Marijuana Use Linked to Two Deaths

LiveScience.com

Although marijuana may have a reputation as a relatively harmless drug, a new case report links it to the deaths of two young men in Germany.

Toxicological examinations concluded that the men were under the influence of cannabis before they died, and traces of THC — the main active ingredient in marijuana — were found in the men's blood and brain tissue, the researchers wrote in the report.

In both cases, the deaths were related to cardiovascular complications. In one of the deaths, a 23-year-old man without a history of health problems suddenly collapsed while using public transportation, and died after 40 minutes of unsuccessful resuscitation efforts, according to the case report based on postmortem investigations. The man had a small amount of marijuana in his pockets when he was found, according to the researchers at the Institute of Legal Medicine, University Hospital Duesseldorf in Germany, who reported the case.

In the second case described in the report, a 28-year-old man was found dead at home by his girlfriend. An ashtray, rolling paper and a sealable plastic bag containing remnants of marijuana were found next to the body. The man had occasionally used cannabis, the researchers wrote. He had also abused alcohol and drugs, such as amphetamines and cocaine until about two years before his death, they wrote. [5 Bad Habits You Should Still Quit]                                                                               

"After exclusion of other causes of death, we assume that the young men died from cardiovascular complications evoked by smoking cannabis," the researchers wrote.
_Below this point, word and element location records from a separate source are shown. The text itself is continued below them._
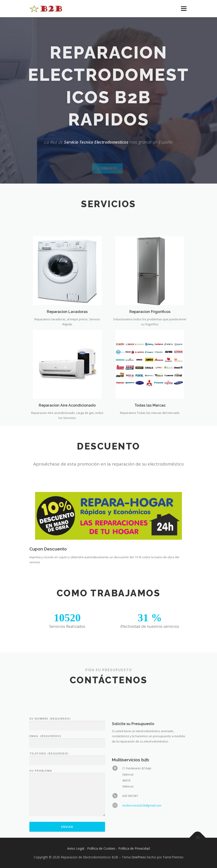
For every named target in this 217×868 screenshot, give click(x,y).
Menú (184, 8)
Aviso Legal (75, 848)
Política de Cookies (101, 848)
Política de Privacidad (134, 848)
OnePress (138, 857)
"We assume the deaths of these two young men occurred due to arrhythmias evoked by smoking cannabis," but this assumption does not rule out that the men were predisposed to cardiovascular risks, they wrote.
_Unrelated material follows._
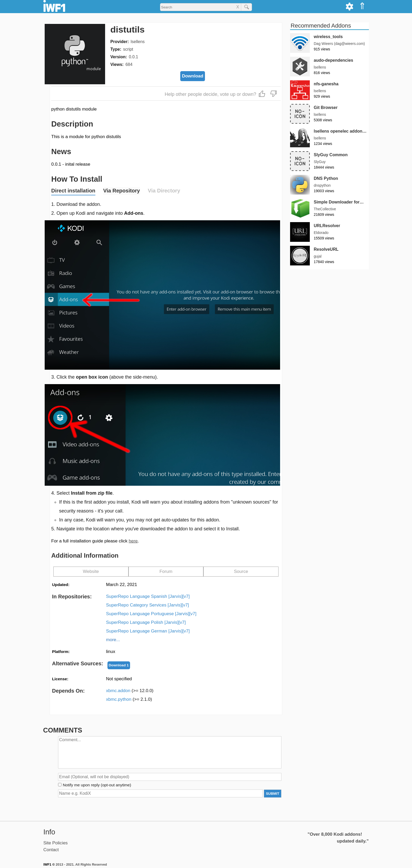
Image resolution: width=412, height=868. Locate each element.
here (133, 541)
Nikolas P. Lemos, the chief forensic toxicologist for the San Francisco Medical Examiner's Office, said there have been confirmed cases in which marijuana has had harmful effects on the heart.
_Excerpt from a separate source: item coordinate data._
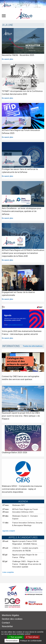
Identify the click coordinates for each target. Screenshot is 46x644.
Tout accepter (15, 637)
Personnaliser (12, 640)
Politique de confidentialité (31, 640)
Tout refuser (32, 637)
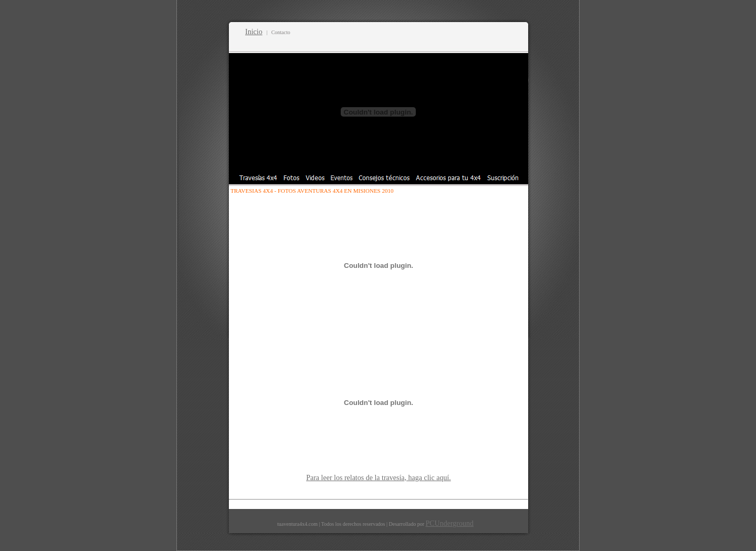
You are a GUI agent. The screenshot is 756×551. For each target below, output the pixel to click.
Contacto (281, 32)
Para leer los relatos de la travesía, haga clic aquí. (379, 477)
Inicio (254, 32)
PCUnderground (449, 523)
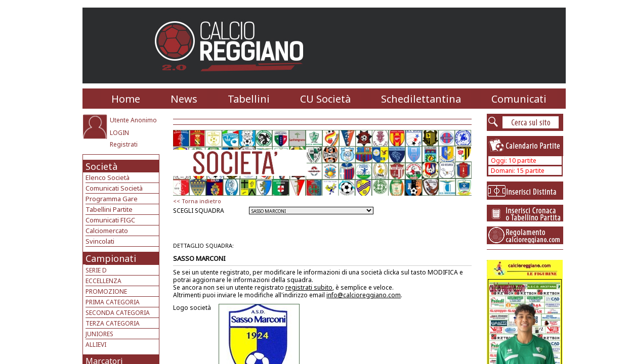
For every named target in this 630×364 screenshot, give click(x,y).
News (184, 99)
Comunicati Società (114, 188)
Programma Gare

"The potential cardiotoxicity of cannabis has been reported in peer-reviewed abstracts as well as scientific proceedings before, including by my team," Lemos said.

"This case report adds two more cases from Germany, but since late last year, we have known and reported on this drug's potential cardiotoxic effects in some parts of the general population," he said.

The researchers in Germany who reported the deaths declined an interview request from Live Science, citing an overwhelming media response to the paper and "some quite unpleasant reactions from individuals."

Following the online publication of the paper, Jost Leune, the head of the German Association for Drugs and Addiction in Hannover, Germany, criticized the report in an interview with the website TheLocal.de, saying, "Cannabis does not paralyze the breathing or the heart."

"Deaths due to cannabis use are usually accidents that are not caused by the substance, but to the circumstances of use," Leune said.

However, other recent research also has linked marijuana use with cardiovascular complications in young and middle-age adults. In a study published in April in the Journal of the American Heart Association, researchers examined data on health complications following marijuana use, gathered from 2006 to 2010 by the French Addictovigilance Network. They found that among the 2,000 cases of reported complications, 35 cases involved heart problems. Among those were 20 people who had heart attacks, including nine who died.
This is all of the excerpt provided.